When Bernstein analyst Mark Shmulik sent a note to clients about Meta’s reported plans to cut 20% or more of its roughly 79,000-person workforce, he issued a warning. If Meta succeeds in redrawing the blueprint for an AI-enabled organization, he wrote, “others will rush to replicate it,” potentially triggering “a cascade of hurried pivots, half-formed strategies, and reactive restructuring across the ecosystem.”
The math alone is striking. Even at a 20% headcount reduction, Shmulik estimates Meta could realize $2 billion to $4 billion in cost savings this year and $5 billion to $8 billion in 2027 — translating to 3%–5% EPS upside in 2026 and 4%–7% in 2027. But he was quick to note the savings are more likely to be redeployed into AI infrastructure than returned to shareholders. Meta is already planning to spend $600 billion on data centers by 2028 and recently acquired AI startup Manus for at least $2 billion.
What makes the moment significant isn’t the scale of the cuts, but the context. Less than three weeks ago, Jack Dorsey laid off nearly half of Block’s 4,000-person workforce and made a blunt prediction to investors: within a year, most companies would reach the same conclusion. He didn’t have to wait the whole year.
Zuckerberg has been telegraphing the same logic. In January, he said he was starting to see “projects that used to require big teams now be accomplished by a single very talented person.” Reuters reported Friday that Meta is now targeting a 50:1 employee-to-manager ratio — unthinkable against the 7-to-15:1 long considered standard.

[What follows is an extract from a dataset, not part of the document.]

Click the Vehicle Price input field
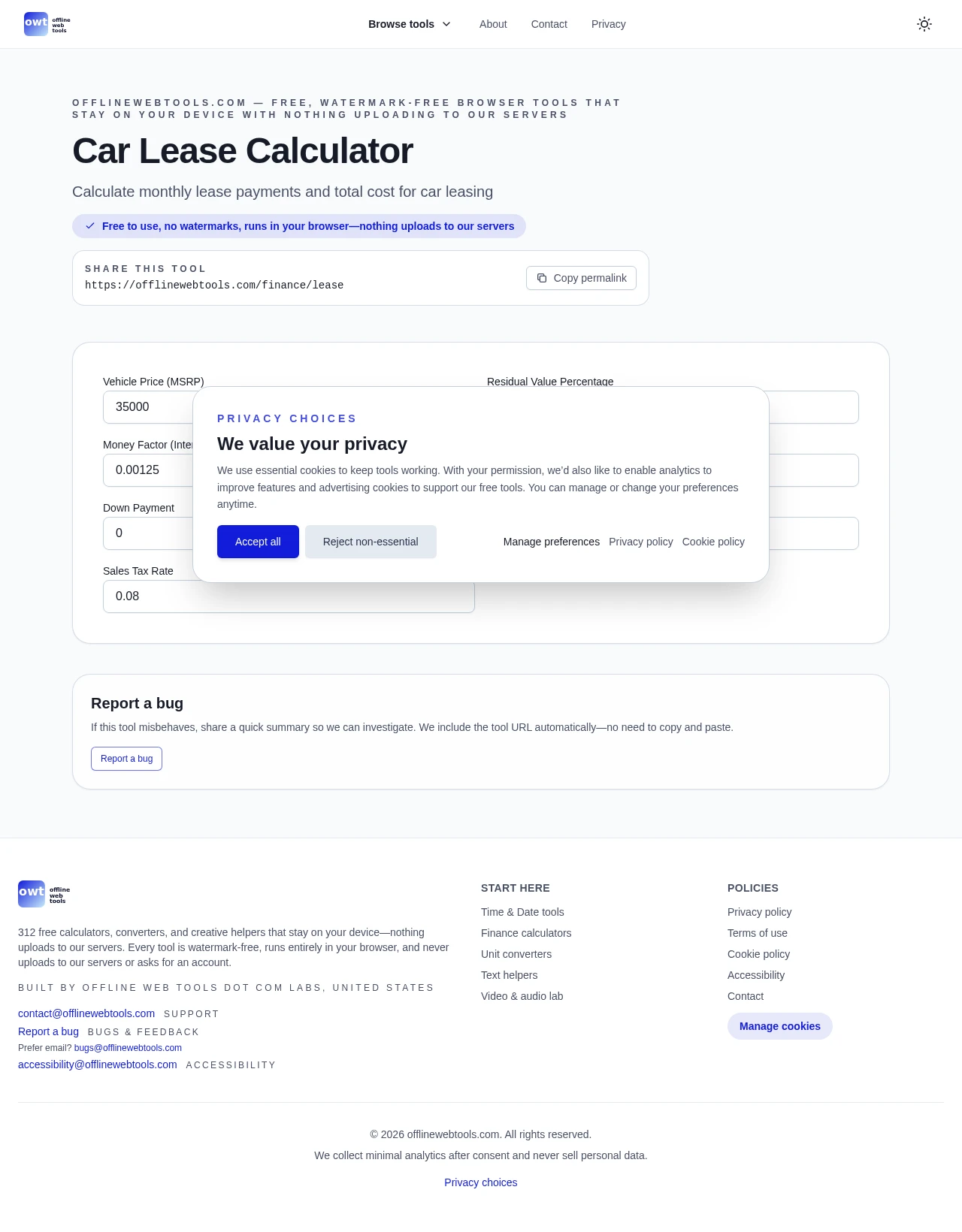962x1232 pixels. point(147,407)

The competitive pressure is already visible elsewhere. Amazon confirmed 16,000 job cuts in January. Salesforce CEO Marc Benioff has said he “needs less heads” after cutting 4,000 from his customer support workforce. Economist Anton Korinek previously told Fortune the trend could mark “the beginning of a new era where white-collar jobs become threatened more seriously by AI. Once a few companies start the trend, competitive forces may induce others to follow suit.”
The central question Shmulik raises — and leaves open — is whether these cuts are genuinely AI-driven or whether AI is providing convenient cover for belt-tightening that would have happened anyway. “Fat exists in every organization,” he wrote, “but it’s usually not as clean as being concentrated in specific teams or individuals.”
“This is speculative reporting about theoretical approaches,” a Meta spokesperson told Fortune. That theoretical approach, of course, could set off a cascade of cuts.